Darrel Topps

An unresolved 2009 murder case finally concluded this past April. The six-year-old case, which included a hung jury, ended with the accused man accepting a plea deal.

Around 10 p.m. on June 15, 2009, Kenyana Bates, an 18-year-old University of Illinois student, sat in a parked car outside an apartment complex at 837 Dunlop Ave. in Forest Park. Two other individuals, both males, were also sitting in the vehicle.

Suddenly, a gunman, firing from a nearby car, directed 15 rounds at the three individuals, killing Bates. The driver was hit in the left shoulder but recovered. A third passenger was unharmed. Four days later, Forest Park detectives, in collaboration with a west suburban gang task force, arrested Darrel Topps, then 28, of Bellwood, on first-degree murder charges.

Authorities believed Bates was not the intended target. Instead, they posited Topps was aiming for one of the other passengers, allegedly a rival gang member. Officials later discovered Topps attempted to shoot the same man while driving on the Eisenhower Expressway in July 2008.

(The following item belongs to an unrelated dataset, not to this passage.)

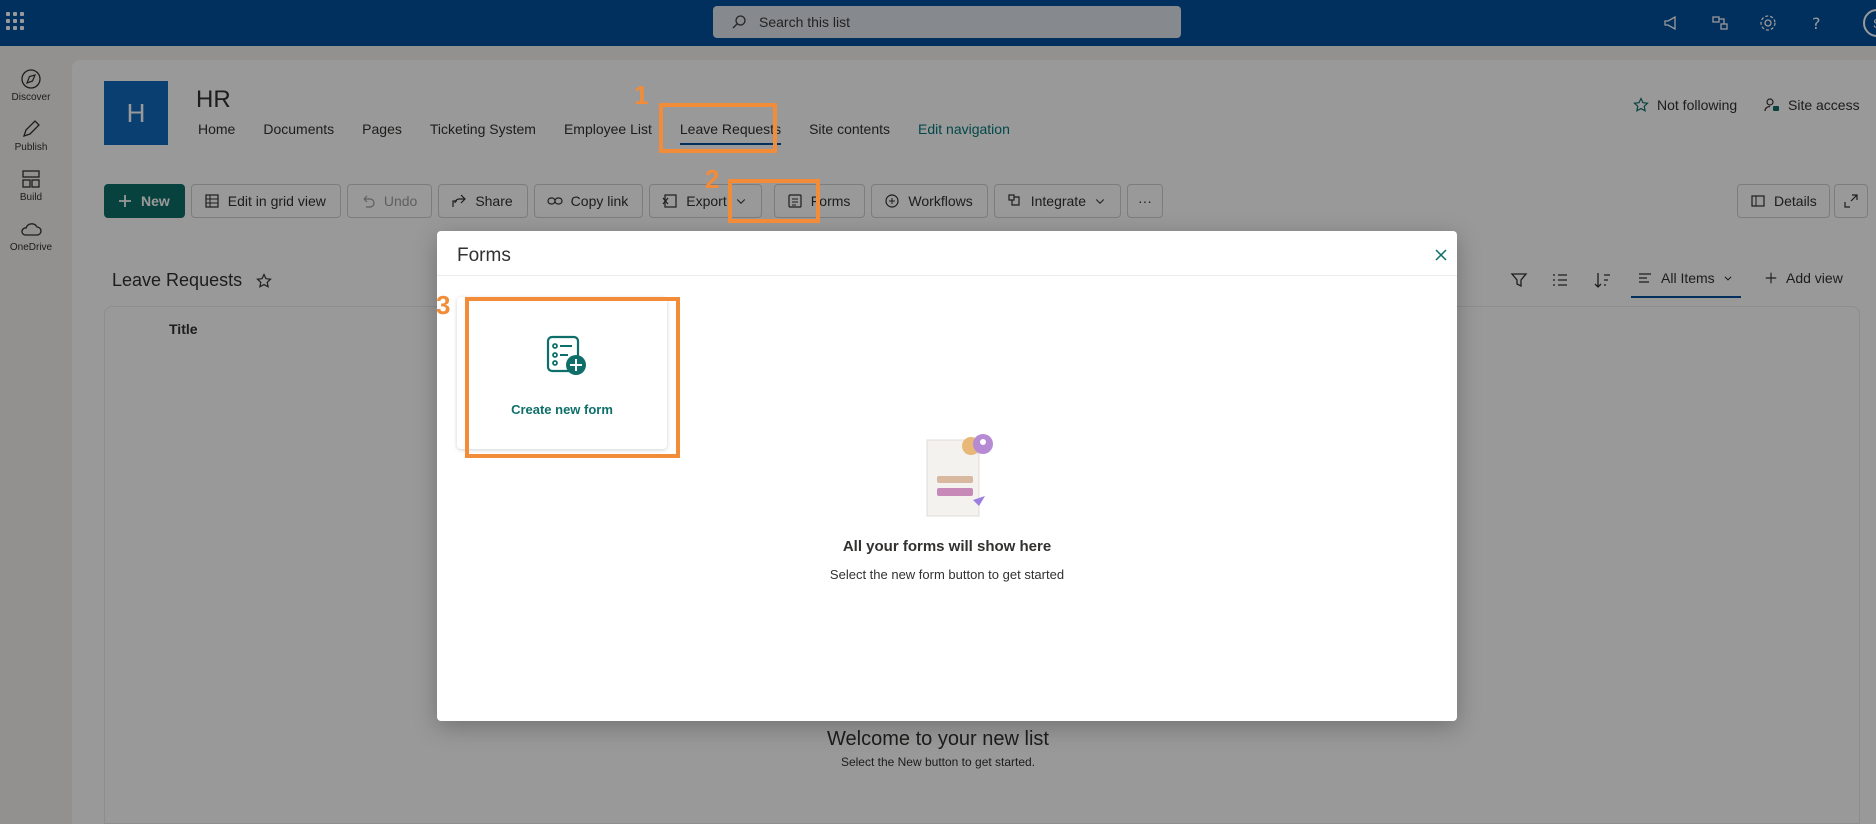  What do you see at coordinates (1441, 255) in the screenshot?
I see `close-icon` at bounding box center [1441, 255]. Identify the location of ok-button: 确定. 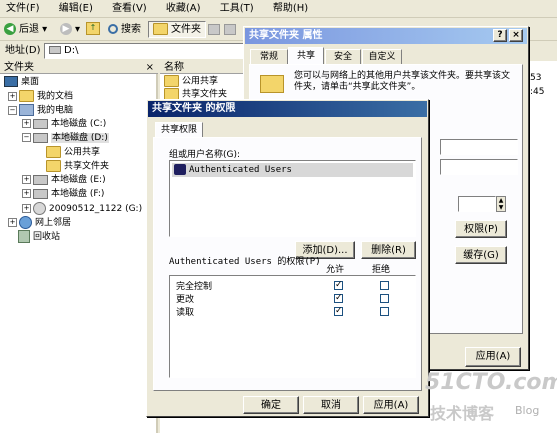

As reported by the Review, Topps’ trial began in 2012 but two jurors refused to convict and the proceedings ended with a hung jury.

“Some of the witnesses seemed to have changed their stories,” Police Chief Tom Aftanas (then deputy chief) said at the time. “We are disappointed, to say the least,” he concluded then.

Before this latest incident, Topps had been incarcerated two times. One incident, in 2002, involved fleeing a police officer and a second, in 2005, was for aggravated unlawful use of a weapon.

According to the Cook County State’s Attorney, the case concluded last month when Topps pled guilty to a second-degree murder charge. Gregory Ginex, associate judge of the Cook County Circuit Court, sentenced Topps to 15 years in the Illinois Department of Corrections.

“The state’s attorney presented him with a plea deal … [and] he didn’t want to risk a second trial,” Aftanas told the Review. 

Accounting for time already served, Topps will be eligible for parole in November 2016.

The Cook County State’s Attorney’s Office did not respond to requests for comment by press time.